Extract provided:
Antarctic ice sheet is more likely to remain stable if Paris climate agreement is met.
The Antarctic ice sheet is much less likely to become unstable and cause dramatic sea-level rise in upcoming centuries if the world follows policies that keep global warming below a key 2015 Paris climate agreement target, according to a Rutgers coauthored study.
But if global warming exceeds the target — 2 degrees Celsius (3.6 degrees Fahrenheit) — the risk of ice shelves around the ice sheet’s perimeter melting would increase significantly, and their collapse would trigger rapid Antarctic melting. That would result in at least 0.07 inches of global average sea-level rise a year in 2060 and beyond, according to the study publish in the journal Nature.
That’s faster than the average rate of sea-level rise over the past 120 years and, in vulnerable coastal places like downtown Annapolis, Maryland, has led to a dramatic increase in days of extreme flooding.
Global warming of 3 degrees Celsius (5.4 degrees Fahrenheit) could lead to catastrophic sea-level rise from Antarctic melting — an increase of at least 0.2 inches per year globally after 2060, on average.
“Ice-sheet collapse is irreversible over thousands of years, and if the Antarctic ice sheet becomes unstable it could continue to retreat for centuries,” said coauthor Daniel M. Gilford, a post-doctoral associate in the Rutgers Earth System Science & Policy Lab led by coauthor Robert E. Kopp, a professor in the Department of Earth and Planetary Sciences within the School of Arts and Sciences at Rutgers University-New Brunswick. “That’s regardless of whether emissions mitigation strategies such as removing carbon dioxide from the atmosphere are employed.”

To do: Could you echo the article above on the Antarctic ice sheet and the Paris climate target word for word, from start to finish?

Extracted information:
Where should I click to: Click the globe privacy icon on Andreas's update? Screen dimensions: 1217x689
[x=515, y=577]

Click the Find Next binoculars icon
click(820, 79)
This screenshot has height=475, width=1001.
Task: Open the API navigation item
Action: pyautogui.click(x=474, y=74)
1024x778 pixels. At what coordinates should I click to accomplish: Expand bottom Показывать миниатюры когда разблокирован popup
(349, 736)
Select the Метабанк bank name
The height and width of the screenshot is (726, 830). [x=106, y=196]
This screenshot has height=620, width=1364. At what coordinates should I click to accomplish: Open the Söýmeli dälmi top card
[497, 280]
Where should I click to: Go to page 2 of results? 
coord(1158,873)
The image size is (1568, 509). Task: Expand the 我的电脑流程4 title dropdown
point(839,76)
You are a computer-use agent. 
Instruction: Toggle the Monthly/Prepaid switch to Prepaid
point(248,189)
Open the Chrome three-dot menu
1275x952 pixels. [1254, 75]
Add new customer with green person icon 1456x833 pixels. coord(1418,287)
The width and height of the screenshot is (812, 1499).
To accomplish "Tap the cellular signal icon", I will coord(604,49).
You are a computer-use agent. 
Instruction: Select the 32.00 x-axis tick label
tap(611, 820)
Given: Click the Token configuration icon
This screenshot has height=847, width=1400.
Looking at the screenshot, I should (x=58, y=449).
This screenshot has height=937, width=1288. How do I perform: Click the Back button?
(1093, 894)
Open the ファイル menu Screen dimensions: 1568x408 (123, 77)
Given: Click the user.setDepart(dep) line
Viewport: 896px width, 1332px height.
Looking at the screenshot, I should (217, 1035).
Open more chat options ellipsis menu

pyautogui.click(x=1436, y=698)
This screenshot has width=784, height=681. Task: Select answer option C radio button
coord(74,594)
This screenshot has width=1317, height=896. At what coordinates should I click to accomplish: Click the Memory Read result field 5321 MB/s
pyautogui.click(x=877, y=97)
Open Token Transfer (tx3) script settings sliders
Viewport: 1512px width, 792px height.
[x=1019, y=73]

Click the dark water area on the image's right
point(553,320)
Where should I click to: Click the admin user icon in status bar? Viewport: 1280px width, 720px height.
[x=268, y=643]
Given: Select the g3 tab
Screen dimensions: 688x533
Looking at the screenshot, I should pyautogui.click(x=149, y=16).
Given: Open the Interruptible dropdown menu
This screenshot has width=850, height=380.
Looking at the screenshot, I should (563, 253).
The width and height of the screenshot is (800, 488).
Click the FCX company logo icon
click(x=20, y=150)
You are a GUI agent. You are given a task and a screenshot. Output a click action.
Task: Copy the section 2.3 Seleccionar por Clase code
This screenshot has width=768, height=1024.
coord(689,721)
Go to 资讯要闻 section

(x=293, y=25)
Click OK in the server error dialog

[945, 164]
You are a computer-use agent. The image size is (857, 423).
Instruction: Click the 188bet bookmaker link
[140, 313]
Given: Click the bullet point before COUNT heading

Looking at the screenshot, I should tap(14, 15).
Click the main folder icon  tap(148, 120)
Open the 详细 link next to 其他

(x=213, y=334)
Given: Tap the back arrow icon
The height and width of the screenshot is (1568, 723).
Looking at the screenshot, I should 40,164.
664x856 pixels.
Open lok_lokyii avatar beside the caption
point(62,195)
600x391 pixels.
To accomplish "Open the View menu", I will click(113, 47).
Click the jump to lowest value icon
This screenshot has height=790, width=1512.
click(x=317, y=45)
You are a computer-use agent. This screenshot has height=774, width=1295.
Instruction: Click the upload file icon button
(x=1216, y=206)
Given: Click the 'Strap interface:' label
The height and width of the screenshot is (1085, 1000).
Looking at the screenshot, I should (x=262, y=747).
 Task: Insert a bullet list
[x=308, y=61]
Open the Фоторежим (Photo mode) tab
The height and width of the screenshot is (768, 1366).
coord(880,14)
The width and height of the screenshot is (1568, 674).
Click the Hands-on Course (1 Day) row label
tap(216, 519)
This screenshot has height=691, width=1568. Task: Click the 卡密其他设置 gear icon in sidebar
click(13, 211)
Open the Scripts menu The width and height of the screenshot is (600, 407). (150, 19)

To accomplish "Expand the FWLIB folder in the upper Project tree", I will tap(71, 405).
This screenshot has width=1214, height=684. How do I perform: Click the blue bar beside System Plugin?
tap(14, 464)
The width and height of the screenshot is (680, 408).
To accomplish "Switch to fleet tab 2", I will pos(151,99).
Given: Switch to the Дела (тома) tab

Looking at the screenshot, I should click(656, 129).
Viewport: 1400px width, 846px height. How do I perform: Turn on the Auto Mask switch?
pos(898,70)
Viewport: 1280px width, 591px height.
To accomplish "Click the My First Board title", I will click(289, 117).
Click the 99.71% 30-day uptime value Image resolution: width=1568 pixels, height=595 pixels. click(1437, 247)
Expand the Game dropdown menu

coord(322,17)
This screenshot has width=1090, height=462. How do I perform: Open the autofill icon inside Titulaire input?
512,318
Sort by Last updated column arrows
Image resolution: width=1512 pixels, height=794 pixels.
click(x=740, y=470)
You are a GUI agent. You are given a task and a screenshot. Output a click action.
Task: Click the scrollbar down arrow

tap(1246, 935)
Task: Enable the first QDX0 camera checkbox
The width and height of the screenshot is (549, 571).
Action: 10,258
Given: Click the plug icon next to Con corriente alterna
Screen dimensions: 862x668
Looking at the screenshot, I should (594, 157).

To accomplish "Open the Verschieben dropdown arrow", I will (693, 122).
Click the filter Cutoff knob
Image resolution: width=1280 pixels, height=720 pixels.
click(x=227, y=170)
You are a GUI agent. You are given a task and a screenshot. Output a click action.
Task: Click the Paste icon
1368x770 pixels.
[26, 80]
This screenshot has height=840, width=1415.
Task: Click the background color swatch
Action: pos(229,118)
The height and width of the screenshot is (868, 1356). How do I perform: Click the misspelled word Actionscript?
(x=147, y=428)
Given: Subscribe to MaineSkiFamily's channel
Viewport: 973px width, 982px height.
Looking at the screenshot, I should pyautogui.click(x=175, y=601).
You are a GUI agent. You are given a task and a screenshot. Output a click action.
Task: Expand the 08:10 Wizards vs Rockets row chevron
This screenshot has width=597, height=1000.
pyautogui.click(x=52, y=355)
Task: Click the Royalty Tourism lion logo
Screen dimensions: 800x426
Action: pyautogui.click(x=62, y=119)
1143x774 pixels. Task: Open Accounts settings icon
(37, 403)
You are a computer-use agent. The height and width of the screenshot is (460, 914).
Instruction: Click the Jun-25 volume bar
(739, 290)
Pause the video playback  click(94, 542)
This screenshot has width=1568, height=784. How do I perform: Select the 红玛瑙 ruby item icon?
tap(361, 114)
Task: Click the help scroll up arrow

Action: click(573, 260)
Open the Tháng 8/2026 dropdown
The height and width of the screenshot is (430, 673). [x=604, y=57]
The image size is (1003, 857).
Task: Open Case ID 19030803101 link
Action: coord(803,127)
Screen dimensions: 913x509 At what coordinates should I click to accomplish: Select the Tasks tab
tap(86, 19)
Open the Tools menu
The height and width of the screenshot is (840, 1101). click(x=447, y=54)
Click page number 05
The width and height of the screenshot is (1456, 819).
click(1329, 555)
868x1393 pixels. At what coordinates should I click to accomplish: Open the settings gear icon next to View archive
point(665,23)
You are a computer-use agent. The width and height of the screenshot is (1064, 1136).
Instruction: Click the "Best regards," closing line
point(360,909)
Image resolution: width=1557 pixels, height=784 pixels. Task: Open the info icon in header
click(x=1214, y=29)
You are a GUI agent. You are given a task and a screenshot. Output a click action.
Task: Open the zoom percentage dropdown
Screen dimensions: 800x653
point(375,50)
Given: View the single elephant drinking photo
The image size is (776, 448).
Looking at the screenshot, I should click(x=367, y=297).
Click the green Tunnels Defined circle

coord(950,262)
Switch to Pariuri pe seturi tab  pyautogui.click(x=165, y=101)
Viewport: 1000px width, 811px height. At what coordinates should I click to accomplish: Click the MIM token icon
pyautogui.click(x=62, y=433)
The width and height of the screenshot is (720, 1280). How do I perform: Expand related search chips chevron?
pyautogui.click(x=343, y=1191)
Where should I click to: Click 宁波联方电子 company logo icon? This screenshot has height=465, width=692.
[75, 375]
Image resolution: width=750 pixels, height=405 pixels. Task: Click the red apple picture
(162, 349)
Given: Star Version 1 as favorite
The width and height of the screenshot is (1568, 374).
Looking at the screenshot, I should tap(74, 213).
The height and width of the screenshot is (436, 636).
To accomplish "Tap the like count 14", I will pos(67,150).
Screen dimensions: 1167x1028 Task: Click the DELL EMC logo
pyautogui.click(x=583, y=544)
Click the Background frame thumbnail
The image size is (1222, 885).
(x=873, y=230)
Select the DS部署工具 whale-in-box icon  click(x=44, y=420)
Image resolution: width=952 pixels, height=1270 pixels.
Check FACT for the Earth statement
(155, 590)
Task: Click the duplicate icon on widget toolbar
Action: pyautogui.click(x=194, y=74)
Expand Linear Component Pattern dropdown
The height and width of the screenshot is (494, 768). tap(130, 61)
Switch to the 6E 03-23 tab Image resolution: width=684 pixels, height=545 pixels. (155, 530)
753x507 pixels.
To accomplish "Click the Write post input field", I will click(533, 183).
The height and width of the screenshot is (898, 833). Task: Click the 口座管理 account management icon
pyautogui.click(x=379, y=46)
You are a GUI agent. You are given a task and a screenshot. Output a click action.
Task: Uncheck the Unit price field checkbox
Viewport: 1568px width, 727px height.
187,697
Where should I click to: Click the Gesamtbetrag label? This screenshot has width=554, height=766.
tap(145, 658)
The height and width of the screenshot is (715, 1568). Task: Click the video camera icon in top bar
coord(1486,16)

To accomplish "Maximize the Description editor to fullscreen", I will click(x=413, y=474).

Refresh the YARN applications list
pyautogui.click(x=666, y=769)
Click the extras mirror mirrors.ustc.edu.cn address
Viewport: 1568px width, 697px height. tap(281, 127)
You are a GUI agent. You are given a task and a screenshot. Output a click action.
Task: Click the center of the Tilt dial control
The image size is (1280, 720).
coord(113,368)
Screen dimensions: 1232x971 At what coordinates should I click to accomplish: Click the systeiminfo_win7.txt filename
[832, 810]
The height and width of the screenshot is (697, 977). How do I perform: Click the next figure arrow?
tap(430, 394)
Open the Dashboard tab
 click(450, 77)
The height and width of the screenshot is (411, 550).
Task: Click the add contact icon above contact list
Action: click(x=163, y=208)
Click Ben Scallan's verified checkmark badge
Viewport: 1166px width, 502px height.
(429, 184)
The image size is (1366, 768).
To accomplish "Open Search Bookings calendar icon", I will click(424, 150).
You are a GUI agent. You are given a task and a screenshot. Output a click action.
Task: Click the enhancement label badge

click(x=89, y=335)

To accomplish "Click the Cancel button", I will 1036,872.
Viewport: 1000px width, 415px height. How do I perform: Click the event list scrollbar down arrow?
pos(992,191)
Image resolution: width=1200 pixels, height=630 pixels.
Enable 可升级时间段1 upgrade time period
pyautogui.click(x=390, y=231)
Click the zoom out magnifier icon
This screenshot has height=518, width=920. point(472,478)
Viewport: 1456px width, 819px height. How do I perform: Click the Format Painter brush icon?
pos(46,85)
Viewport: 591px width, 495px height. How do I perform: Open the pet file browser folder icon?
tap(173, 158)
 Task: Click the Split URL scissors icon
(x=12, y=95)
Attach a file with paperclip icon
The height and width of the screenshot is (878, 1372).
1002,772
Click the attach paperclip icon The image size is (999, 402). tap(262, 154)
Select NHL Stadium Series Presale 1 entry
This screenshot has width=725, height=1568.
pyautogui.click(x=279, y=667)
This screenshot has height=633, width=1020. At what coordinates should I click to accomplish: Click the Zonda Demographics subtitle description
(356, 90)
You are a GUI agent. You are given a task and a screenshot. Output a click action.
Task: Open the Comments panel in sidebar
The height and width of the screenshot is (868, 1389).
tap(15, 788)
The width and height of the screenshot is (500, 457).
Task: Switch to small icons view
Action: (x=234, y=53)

Final result:
Antarctic ice sheet is more likely to remain stable if Paris climate agreement is met.
The Antarctic ice sheet is much less likely to become unstable and cause dramatic sea-level rise in upcoming centuries if the world follows policies that keep global warming below a key 2015 Paris climate agreement target, according to a Rutgers coauthored study.
But if global warming exceeds the target — 2 degrees Celsius (3.6 degrees Fahrenheit) — the risk of ice shelves around the ice sheet’s perimeter melting would increase significantly, and their collapse would trigger rapid Antarctic melting. That would result in at least 0.07 inches of global average sea-level rise a year in 2060 and beyond, according to the study publish in the journal Nature.
That’s faster than the average rate of sea-level rise over the past 120 years and, in vulnerable coastal places like downtown Annapolis, Maryland, has led to a dramatic increase in days of extreme flooding.
Global warming of 3 degrees Celsius (5.4 degrees Fahrenheit) could lead to catastrophic sea-level rise from Antarctic melting — an increase of at least 0.2 inches per year globally after 2060, on average.
“Ice-sheet collapse is irreversible over thousands of years, and if the Antarctic ice sheet becomes unstable it could continue to retreat for centuries,” said coauthor Daniel M. Gilford, a post-doctoral associate in the Rutgers Earth System Science & Policy Lab led by coauthor Robert E. Kopp, a professor in the Department of Earth and Planetary Sciences within the School of Arts and Sciences at Rutgers University-New Brunswick. “That’s regardless of whether emissions mitigation strategies such as removing carbon dioxide from the atmosphere are employed.”